Americans can expect to inherit $72.6 trillion over the next quarter century, more than twice as much as a decade ago, in the latest indication of how soaring markets are poised to bolster the next generation of the ultra-rich.
Almost half of all U.S. wealth transferred from the end of 2020 through 2045 will come from the top 1.5% of households, according to estimates from research firm Cerulli. Using trusts and other techniques, the wealthiest Americans can shield the bulk of their fortunes from the federal government’s 40% estate and gift tax levy. President Joe Biden and Democrats in Congress have so far failed in efforts to plug such loopholes and otherwise boost inheritance taxes.
The growth in dynastic fortunes has become a flash point in Washington, with the advocacy group Americans for Tax Fairness warning in a report released Wednesday about the “return to Gilded Age levels of wealth concentration.” The 2017 Republican tax overhaul, which included a doubling of the amount the wealthy can pass to heirs without triggering the estate tax, caused revenue collected from the levy to plunge by more than half in the span of two years, with just 1,275 families paying $9.3 billion in 2020, according to Internal Revenue Service data.
“It’s easier to pass on wealth without facing as much taxation as even a decade ago,” said Chayce Horton, one of the authors of the Cerulli report. Trusts “are becoming increasingly popular over the last five to ten years as high-net-worth wealth has ballooned.”
Of the advisers surveyed by Cerulli, 93% cited trust strategies, with the most popular being grantor trusts. That category includes grantor-retained annuity trusts, or GRATs, used by Nike Inc. founder Philip Knight and the family of Walmart Inc. founder Sam Walton. Grantor trusts exploit a long-standing loophole that House Democrats had proposed closing before the provision was deleted from the Build Back Better package.
“This is yet another data point showing that paying taxes is essentially optional for the mega-millionaires and billionaires,” Senate Finance Committee Chairman Ron Wyden, an Oregon Democrat, said of the Cerulli estimates in a statement. “I’ve been increasingly concerned about how the abuse of trusts allows wealthy heirs to avoid paying any taxes at all. We’re continuing to work to get the votes to close these egregious trust loopholes.”
Charitable organizations will get a significant influx of money through 2045: $11.9 trillion, or 14% of the $84 trillion projected to be passed on to heirs or philanthropies, Cerulli estimates. That’s a larger share than it was just three years ago. Households with more than $5 million each are giving away about $120 billion annually, and their donations could exceed $200 billion a year by the end of the 2020s.

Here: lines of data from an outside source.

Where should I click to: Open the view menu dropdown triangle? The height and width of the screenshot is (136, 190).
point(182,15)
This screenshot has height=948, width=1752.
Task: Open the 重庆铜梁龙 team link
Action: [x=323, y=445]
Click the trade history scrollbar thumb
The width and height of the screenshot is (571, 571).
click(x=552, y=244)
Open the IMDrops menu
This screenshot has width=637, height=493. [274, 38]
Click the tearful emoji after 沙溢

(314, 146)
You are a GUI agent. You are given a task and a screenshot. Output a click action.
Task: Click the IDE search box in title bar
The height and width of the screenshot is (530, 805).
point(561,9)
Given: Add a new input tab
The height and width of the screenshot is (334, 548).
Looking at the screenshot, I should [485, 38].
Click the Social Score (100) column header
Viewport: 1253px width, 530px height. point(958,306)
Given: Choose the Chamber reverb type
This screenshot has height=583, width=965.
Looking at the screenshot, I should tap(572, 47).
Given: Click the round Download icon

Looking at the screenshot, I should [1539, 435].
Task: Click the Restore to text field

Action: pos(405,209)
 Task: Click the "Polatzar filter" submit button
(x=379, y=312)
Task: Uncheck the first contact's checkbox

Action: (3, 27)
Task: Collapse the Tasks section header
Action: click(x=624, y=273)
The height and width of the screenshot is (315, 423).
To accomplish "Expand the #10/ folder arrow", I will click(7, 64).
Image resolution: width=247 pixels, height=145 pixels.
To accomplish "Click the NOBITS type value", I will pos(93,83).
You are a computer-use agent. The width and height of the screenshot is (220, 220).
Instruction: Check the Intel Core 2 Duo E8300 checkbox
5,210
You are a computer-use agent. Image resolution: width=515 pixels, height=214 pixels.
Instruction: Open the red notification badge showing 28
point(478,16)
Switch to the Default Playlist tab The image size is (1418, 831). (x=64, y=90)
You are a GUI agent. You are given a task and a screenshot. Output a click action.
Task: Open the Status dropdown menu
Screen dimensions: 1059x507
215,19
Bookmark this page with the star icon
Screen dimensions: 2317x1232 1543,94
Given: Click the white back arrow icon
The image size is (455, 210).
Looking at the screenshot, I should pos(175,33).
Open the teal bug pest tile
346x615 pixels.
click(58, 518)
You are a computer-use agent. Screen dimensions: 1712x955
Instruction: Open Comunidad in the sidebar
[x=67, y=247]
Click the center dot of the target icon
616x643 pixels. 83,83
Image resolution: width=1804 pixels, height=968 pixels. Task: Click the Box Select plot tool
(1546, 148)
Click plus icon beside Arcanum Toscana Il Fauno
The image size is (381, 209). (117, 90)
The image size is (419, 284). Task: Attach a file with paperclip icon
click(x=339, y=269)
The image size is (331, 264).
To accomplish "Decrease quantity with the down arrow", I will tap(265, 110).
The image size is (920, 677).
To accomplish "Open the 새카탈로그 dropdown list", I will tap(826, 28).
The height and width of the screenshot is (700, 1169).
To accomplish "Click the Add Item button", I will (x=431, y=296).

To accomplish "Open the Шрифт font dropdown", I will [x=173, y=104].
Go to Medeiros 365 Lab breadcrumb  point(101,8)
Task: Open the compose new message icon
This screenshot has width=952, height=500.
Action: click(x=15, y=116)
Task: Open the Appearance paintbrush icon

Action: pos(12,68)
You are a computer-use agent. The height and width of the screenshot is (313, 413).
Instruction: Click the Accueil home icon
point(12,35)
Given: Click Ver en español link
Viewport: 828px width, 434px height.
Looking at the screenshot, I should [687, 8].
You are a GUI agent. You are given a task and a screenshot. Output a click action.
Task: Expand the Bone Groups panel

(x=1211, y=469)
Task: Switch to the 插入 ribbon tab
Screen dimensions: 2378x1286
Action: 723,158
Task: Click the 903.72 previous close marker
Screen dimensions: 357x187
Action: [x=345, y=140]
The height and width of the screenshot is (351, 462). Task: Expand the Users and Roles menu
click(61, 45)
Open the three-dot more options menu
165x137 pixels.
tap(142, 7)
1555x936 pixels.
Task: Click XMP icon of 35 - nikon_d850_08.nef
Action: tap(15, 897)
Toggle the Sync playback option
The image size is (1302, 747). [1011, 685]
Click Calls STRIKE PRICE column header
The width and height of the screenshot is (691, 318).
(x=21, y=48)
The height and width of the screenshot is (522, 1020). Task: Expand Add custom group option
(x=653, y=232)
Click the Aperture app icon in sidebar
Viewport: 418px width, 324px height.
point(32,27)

Still, even the most philanthropic families seek to reduce their tax bills. Wealthy Americans and their advisers spent much of last year making moves to avoid or minimize the hit from potential tax increases. Many rushed to set up trusts and transfer money into them by the end of 2021, just in case the rules were changed in 2022.
Overall, Cerulli projects 42% of transfers will come from the top 1.5% of households. Increasing wealth inequality boosts the level of bequests because the richest Americans are less likely than the middle class -- or even the merely affluent -- to spend down their fortunes before they die, Horton said.
While some forms of wealth, like real estate, are more widely held, the rich control the bulk of stocks, bonds and other investments. Cerulli estimates households with more than $2 million control 62% of these assets, up from 48% in 2010.
For the ultra-rich, bequests will often end up in dynasty trusts, which can hold wealth that “will accumulate tax-free for an unlimited number of future generations,” according to the Americans for Tax Fairness report, co-written by William Rice and Robert Lord.
“If tax and other policies aren’t reformed soon, the wealth in dynasty trusts created by today’s billionaires will reach staggering heights,” the report said.